Die Ausgestaltung der Kompetenzverteilungen und die Gewichte der einzelnen Gewalten innerhalb der Gesamtheit können sehr unterschiedlich sein. Sie bewegen sich auf der einen Seite bis zu dem Punkt, wo eine - territoriale oder sektorale - Gewalt von einer anderen vollständig aufgesogen wird, so dass sie vielleicht noch dem Namen, nicht aber mehr dem Inhalt nach als Kompetenzträger existiert. Ein solcher Zustand ist erreicht, wenn zum Beispiel die Exekutive nach Belieben die Arbeit des Parlaments diktiert oder - über das berühmte „Telefonrecht" - alle Entscheidungen der Gerichte, oder wenn einem Gliedstaat alle Kompetenzen entzogen werden. Auf der anderen Seite ist die Grenze einer Aufteilung der Gewalten erreicht, wenn eine Einheit vollständig selbständig handelt und eine Rücksichtnahme auf das Gesamte mit Erfolg und auf Dauer vollständig verweigert.

Innerhalb dieser Extreme des Aufsaugens und des Auseinanderfallens ist eine Vielzahl von Gestaltungsvarianten möglich und es ist sicherlich gut, eine genaue Aufgaben- und Kompetenzverteilung zu fixieren, wobei man sich der Problematik bewußt bleiben muß, dass eine Fixierung Verschiebungen und Veränderungsnotwendigkeiten in der Zeit nicht ausschließen kann.

Zu erledigende Aufgaben
- A) Beantworte die folgenden Fragen zum Text zur Kompetenzverteilung und kennzeichne deine Antworten ebenso mit (i), (ii) und (iii).
(i) Über welches Mittel diktiert die Exekutive im genannten Beispiel alle Entscheidungen der Gerichte?
(ii) Wann ist die Grenze einer Aufteilung der Gewalten auf der anderen Seite erreicht?
(iii) Was kann eine Fixierung der Aufgaben- und Kompetenzverteilung nicht ausschließen?
- B) Fasse den Absatz des Textes zur Kompetenzverteilung, der mit „Die Ausgestaltung der Kompetenzverteilungen“ beginnt, als kurze Liste zusammen und behalte dabei seine wesentlichen Aussagen bei.
- C) Gib den Abschnitt des Textes zur Kompetenzverteilung von „Innerhalb dieser Extreme“ bis „nicht ausschließen kann.“ wortwörtlich wieder.

Bereitgestellte Daten
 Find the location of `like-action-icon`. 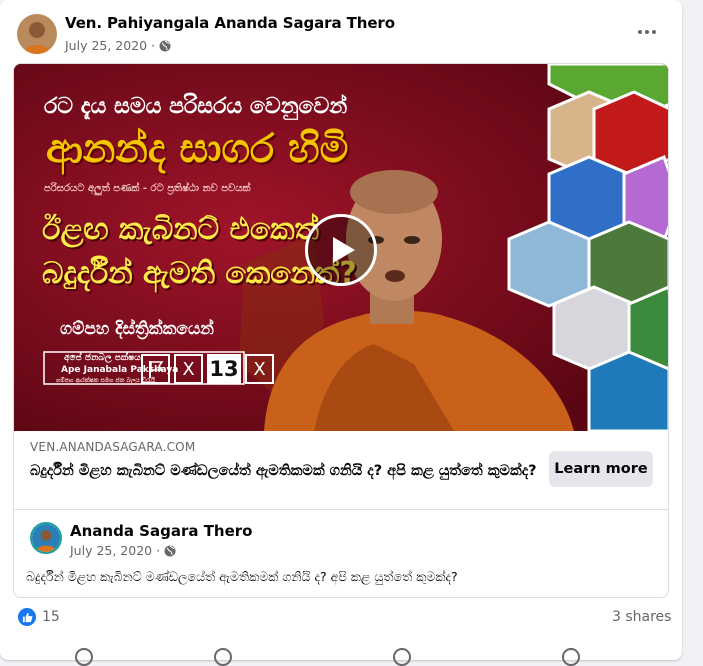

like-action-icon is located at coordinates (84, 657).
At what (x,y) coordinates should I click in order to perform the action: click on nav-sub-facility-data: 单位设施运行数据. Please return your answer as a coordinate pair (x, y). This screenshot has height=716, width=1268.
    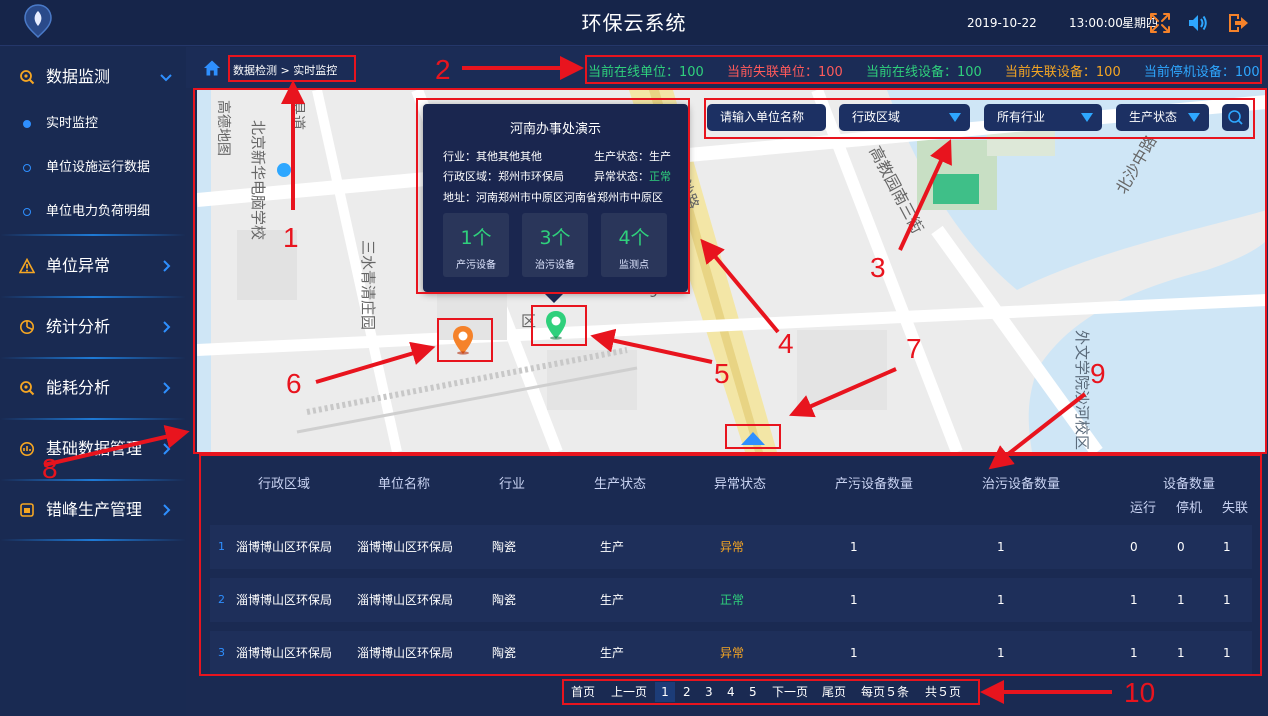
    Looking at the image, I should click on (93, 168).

Ergebnisse je Aufgabe
- A)
(i) Über das berühmte „Telefonrecht“.
(ii) Wenn eine Einheit vollständig selbständig handelt und eine Rücksichtnahme auf das Gesamte mit Erfolg und auf Dauer vollständig verweigert.
(iii) Verschiebungen und Veränderungsnotwendigkeiten in der Zeit.

- B)
- Die Kompetenzverteilungen und die Gewichte der einzelnen Gewalten können sehr unterschiedlich ausgestaltet sein.
- Ein Extrem: Eine territoriale oder sektorale Gewalt wird von einer anderen vollständig aufgesogen. Sie besteht dann vielleicht noch dem Namen, aber nicht mehr dem Inhalt nach als Kompetenzträger.
- Beispiele dafür: Die Exekutive diktiert nach Belieben die Arbeit des Parlaments oder über das „Telefonrecht“ alle Gerichtsentscheidungen. Ein weiteres Beispiel ist, dass einem Gliedstaat alle Kompetenzen entzogen werden.
- Anderes Extrem: Eine Einheit handelt vollständig selbständig und verweigert erfolgreich und dauerhaft jede Rücksichtnahme auf das Gesamte.

- C)
Innerhalb dieser Extreme des Aufsaugens und des Auseinanderfallens ist eine Vielzahl von Gestaltungsvarianten möglich und es ist sicherlich gut, eine genaue Aufgaben- und Kompetenzverteilung zu fixieren, wobei man sich der Problematik bewußt bleiben muß, dass eine Fixierung Verschiebungen und Veränderungsnotwendigkeiten in der Zeit nicht ausschließen kann.